2/23/21

I thought you might be interested to know that the village where these children attend preschool (pictured in the Jeep video) is called Cogoog and is in the Kazakh-minority dominated western-most province of Bayan Olgii (portrayed in a NY Times article yesterday and home to the famed Eagle Hunters). It is my wife’s ancestral village and the inhabitants are all Kazakh. She grew up there until her teens, after which she moved to a larger village to attend middle/high school. The jeep-type vehicle is called an ‘UAZ’ and is a hardy Russian vehicle that can travel over very bumpy roads better than any bus can (at least without falling apart). It certainly is unsafe by Western standards for all of these kids to be stuffed together like that, but it is truly miraculous that they attend school, in a place where kids are often kept home to help care for livestock instead. The “clown car” is a very common sight in Mongolia, too, since private car ownership is relatively low, at least in the countryside.
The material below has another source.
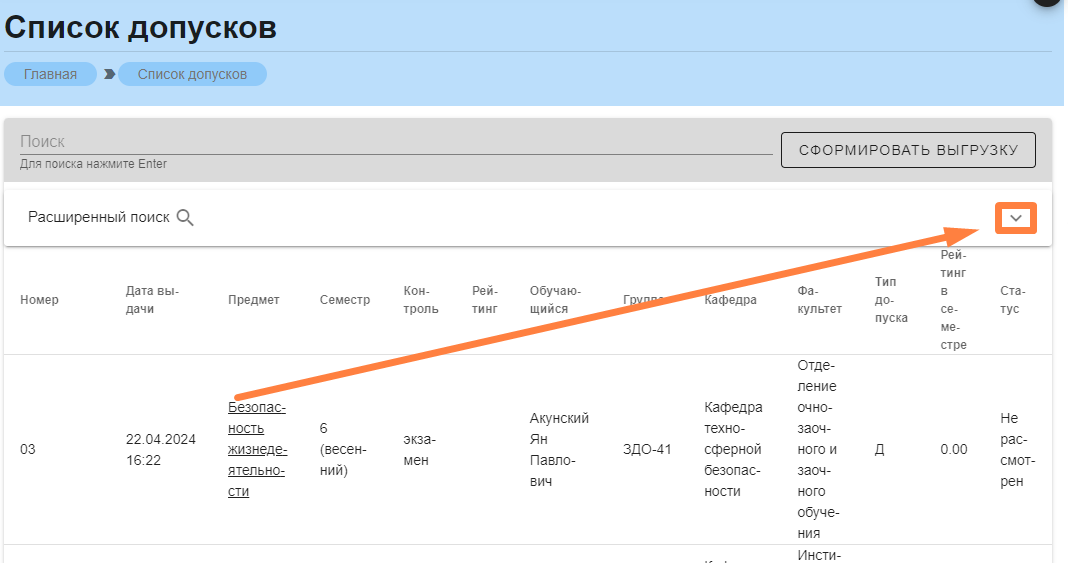Sort table by Кафедра column

[729, 300]
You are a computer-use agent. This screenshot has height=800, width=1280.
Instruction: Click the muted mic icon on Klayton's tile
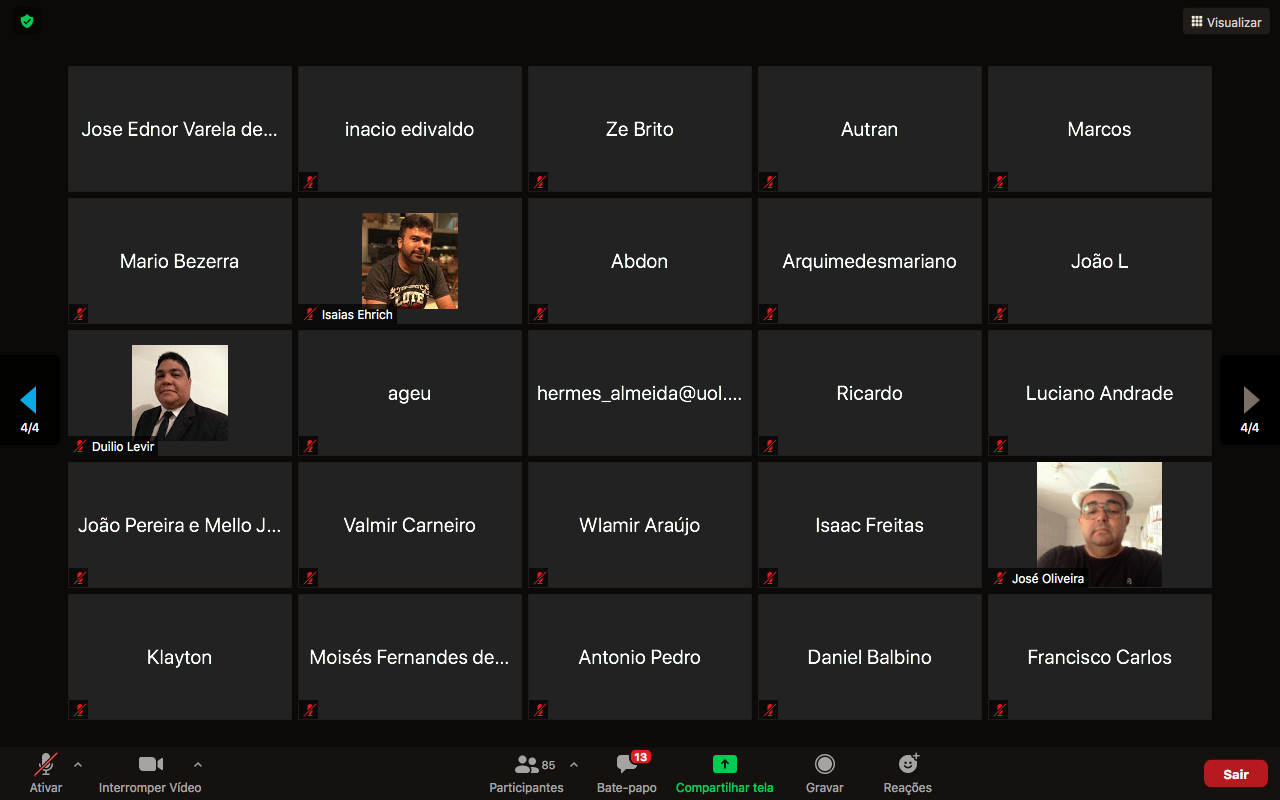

One final note: this video has been circulating for years. My wife and I first saw it sometime in 2018, I believe, so this was all pre-pandemic. My wife’s entire family still lives in a neighboring village, and the kids have been out of school for almost an entire year at this point, which is a complete tragedy, of course, but Mongolia has done exceptionally well preventing the spread of COVID because of extreme measures like school closure.

Patrick Francis

Hanover

In response to:

I count 33, but I may have missed a couple. You? Every so often the internet washes things up that just have to be seen. A jeep pulls up to a school in the Mongolian countryside. A couple of adults pop out, a couple of teachers wander over, and they start lifting little kid after little kid after little kid out. "[I] have myself been crammed into a jeep with 20 people," one commenter who taught in Mongolia writes. "You get piled in layers to fit. Is actually helpful in the winter when temperatures drop to -50."